The history of Cameroon really started on the day some Pork Chop sailors first sighted giant prawns along the coast of the Central African country. Since the coastal waters were filled with prawns, the Portuguese naturally gave the land the name Cameroes. Then Adolf’s boys took hold of the country and christened it Kamerun. Thereafter, the French and their British cousins took over; messed it up a bit and split it between themselves. The French conveniently distorted Kamerun into Cameroun and the British gave it a little twist to make it Cameroon.

Although it is cut off from the north by a pitiless desert; to the west by thick humid tropical forest, to the southwest partially by creeks and a huge live volcano, it is, however, open to a coastline. But this land sleeps while in the other world; men and women move forward, sometimes in hunger and general misery.

In Cameroon, we are goaded by faiths and loves, hatred and fears and rivalry. And here, you put a seed in the ground and while you laze or drink and dance and laugh, the sun, together with the yearly deluge and fertile soils, swell your crop to abundance. And when you have used up one bit of land, you merely move on to another horizon. No need for painful struggle and toil and progress. It is all too easy.

All around lies the world in misery, but here in the middle, completely secluded, is our Island of Bliss – a medley of bliss and misery. The hours pass slowly, conserving our happiness – nothing bad or pleasant ever happens suddenly in this country. The signs keep showing one after the other, without adversely affecting anyone. But, bit by bit, they permeate the community. Then bang! It explodes. And everyone exclaims; didn’t I tell you?

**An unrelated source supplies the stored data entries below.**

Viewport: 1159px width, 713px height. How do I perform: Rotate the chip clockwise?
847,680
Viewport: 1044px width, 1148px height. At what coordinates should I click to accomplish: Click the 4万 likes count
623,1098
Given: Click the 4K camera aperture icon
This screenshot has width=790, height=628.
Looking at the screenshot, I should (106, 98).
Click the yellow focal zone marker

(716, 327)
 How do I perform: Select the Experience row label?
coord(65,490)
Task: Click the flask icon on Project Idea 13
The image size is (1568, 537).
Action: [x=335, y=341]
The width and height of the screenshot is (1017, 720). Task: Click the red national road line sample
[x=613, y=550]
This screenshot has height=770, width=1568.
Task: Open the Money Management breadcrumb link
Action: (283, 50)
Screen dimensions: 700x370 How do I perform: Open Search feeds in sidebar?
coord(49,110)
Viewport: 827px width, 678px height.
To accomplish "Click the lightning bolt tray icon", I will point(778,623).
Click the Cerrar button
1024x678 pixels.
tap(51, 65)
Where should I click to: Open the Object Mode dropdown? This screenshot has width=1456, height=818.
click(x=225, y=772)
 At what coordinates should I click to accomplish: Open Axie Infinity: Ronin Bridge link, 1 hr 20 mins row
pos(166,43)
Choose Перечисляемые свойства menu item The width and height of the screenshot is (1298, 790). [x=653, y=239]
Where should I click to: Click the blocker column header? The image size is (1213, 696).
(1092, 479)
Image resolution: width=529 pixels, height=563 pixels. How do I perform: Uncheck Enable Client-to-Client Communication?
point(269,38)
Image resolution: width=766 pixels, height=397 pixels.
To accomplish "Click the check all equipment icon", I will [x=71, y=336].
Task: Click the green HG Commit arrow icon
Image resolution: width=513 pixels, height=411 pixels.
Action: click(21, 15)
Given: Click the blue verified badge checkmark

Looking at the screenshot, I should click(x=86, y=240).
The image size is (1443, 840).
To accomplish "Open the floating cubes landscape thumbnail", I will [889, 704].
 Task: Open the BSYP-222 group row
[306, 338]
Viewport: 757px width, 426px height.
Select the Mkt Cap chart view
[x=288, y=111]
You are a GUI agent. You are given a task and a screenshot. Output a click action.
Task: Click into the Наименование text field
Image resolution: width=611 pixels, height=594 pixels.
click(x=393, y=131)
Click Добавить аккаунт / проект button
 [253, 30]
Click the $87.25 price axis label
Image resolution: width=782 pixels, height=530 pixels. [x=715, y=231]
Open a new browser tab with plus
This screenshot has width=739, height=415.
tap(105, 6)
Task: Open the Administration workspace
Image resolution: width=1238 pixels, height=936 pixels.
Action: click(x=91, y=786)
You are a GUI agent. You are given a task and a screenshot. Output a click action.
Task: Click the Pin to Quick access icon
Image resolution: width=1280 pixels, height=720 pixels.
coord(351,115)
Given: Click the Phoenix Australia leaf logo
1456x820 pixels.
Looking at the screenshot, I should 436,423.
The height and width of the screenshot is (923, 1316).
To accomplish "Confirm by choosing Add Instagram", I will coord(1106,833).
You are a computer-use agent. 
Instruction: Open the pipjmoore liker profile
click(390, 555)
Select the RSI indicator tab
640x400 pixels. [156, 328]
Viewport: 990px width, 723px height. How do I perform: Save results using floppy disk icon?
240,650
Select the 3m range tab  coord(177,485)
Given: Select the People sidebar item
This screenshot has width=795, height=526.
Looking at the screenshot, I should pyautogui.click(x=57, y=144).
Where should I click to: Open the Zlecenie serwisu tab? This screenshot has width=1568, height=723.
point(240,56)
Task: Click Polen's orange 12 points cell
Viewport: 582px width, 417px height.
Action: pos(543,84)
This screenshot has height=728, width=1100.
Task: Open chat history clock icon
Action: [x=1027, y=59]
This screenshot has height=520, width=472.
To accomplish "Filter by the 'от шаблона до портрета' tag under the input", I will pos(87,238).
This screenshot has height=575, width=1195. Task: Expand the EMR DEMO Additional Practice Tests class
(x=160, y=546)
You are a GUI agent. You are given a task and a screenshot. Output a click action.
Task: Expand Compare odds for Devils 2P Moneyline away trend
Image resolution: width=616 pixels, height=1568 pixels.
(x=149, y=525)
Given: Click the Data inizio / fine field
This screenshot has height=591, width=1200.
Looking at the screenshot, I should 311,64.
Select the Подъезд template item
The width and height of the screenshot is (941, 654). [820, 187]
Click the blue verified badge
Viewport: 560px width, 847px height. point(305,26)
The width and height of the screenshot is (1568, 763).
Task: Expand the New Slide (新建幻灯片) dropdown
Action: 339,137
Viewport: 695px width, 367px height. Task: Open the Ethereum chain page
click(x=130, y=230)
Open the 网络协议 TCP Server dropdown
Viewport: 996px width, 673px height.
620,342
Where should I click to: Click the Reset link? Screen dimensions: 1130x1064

Cameroonian life is a masquerade ball in which we continue to hide from our true feelings, our sorrows, but we are anxious to tell you about our achievements, our talents and even our other names whether paid for or canvassed. It doesn’t really matter.

At the same time, we will by all means try to find out as much about your own sorrows and failures, as possible, so as to discuss you in secret at a later date. It is almost impossible to know just who to trust; sometimes one has to sleep with one’s eyes open. Mais, monsieur, Cameroun ce n’est pas ca! Pas du tout!

It is in this country where the women are glamorous, nightclubs are packed with charm, all meals are sumptuous and everything else leads to perpetual happiness. Nevertheless, the average mentality is still silted with debris from colonial times, and stale platitudes. Leaders engage in endless parades of trivia, pursuing them as a pulsating boil nags a man.

For now, no change is possible in the country, and for sometime to come, nothing new will happen, for politicians often start as good-looking strangers, then rapidly degenerate into wicked grouches, and the stream of consciousness has been clogged with a stuckness only God can unplug.